When faced with this question, most likely the immediate respond will be “The data of course.” Upon further contemplation however, most people might change their answer. It’s not as black and white as you might think.

Let’s begin by asking two more questions: Would people disclose private information if they knew that it would be compromised? Could modern commerce be conducted without the promise of privacy? The answer to both of these questions is of course “No”.

Something that people might not completely understand, because it’s not often discussed, is that all modern encryption processes are publically known. Gone are the days of security by obscurity. The processes for today’s popular cryptographic algorithms like ECC, AES, DES and RSA are well documented and understood. For thousands of years however, encryption processes themselves were considered secret. The problem with this practice is that the processes couldn’t be sufficiently tested. These old solutions were secure until someone cracked them, and then they were obsolete. All it took was one person to crack the system – and no one knew who that one person was or when the process was cracked. This was of course what happened in WWII with the Enigma machine used by the Nazi regime. Both the process and the key were secret until the Allies cracked them – and the Nazis never knew when their process was compromised.

Modern cryptographers realized the folly of securing something by using a secret process AND a secret key. Some might argue that doubling the complexity is a good thing but it’s the lack of vetting by peer review that make a secret process so vulnerable. The other thing to consider is that in a secret process there is always at least one person who knows the secret. What is stopping that person, and therefore the secret, from being compromised or having the perception of compromise? A secure encryption solution can only have one secret in order to be secure. This is why a new process needed to be developed and the process needed to be tested with only one secret: the key. The only secret is the cryptographic key generated by the known process and subsequently used in a complex mathematical equation to make the data unreadable to anyone other than those who know the secret key. Another way to look at this is that the data may or may not be confidential, but in all cases the key must be secret. If the secret key is disclosed, then all of the data is disclosed.

The English language is full of Idioms for different situations. There is a reason why the term “weakest link” has so many other alternatives: Achilles’ heel, house of cards, kryptonite, single point of failure, fatal flaw, soft underbelly, gaping hole, etc. It is primarily because this situation occurs so often in real life that one expression would end up being redundant and boring. In the case of a cryptographic key, there aren’t enough idiomatic expressions to sufficiently express the modern-world devastation resulting from the compromise of a cryptographic key.

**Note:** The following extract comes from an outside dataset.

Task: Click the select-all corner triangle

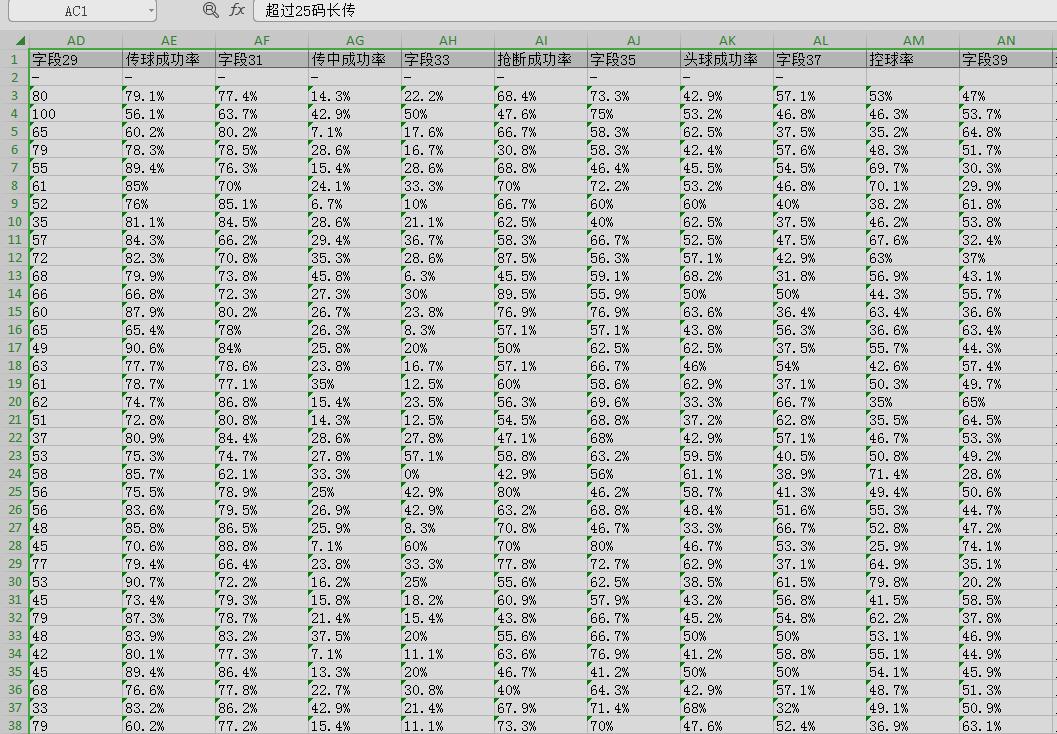Action: tap(15, 40)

One of today’s data protection challenges is that while most security professionals understand the strength of standardized encryption through peer vetting, they are not so aware of the singular importance of keeping the key protected. There’s a very old little ditty that ends with “And all for the want of a horseshoe nail.” It’s a cautionary tale about how something as simple as a horse shoe nail can take down an entire kingdom. Cryptographic secrets are just as underappreciate and much more important. I’d like to offer a modern equivalent to make my point:

For the want of a crypto key the data was lost,
For the want of the data a reputation was lost,
For the want of a reputation the sales were lost,
For the want of the sales the revenue was lost,
For the want of the revenue the business was lost,
And all for the want of a crypto key.

Unlike a horseshoe nail, a cryptographic key can be protected with something as simple as a hardware security module (HSM) but unfortunately, in most companies, they are not. Organizations who wish to protect their data or systems using cryptography must begin to realize that the key used to protect the data or systems is more important that the data itself. Until they do, our personal data, corporate data and systems are open to compromise. Is the key more important than the data? It’s not black and white after all is it?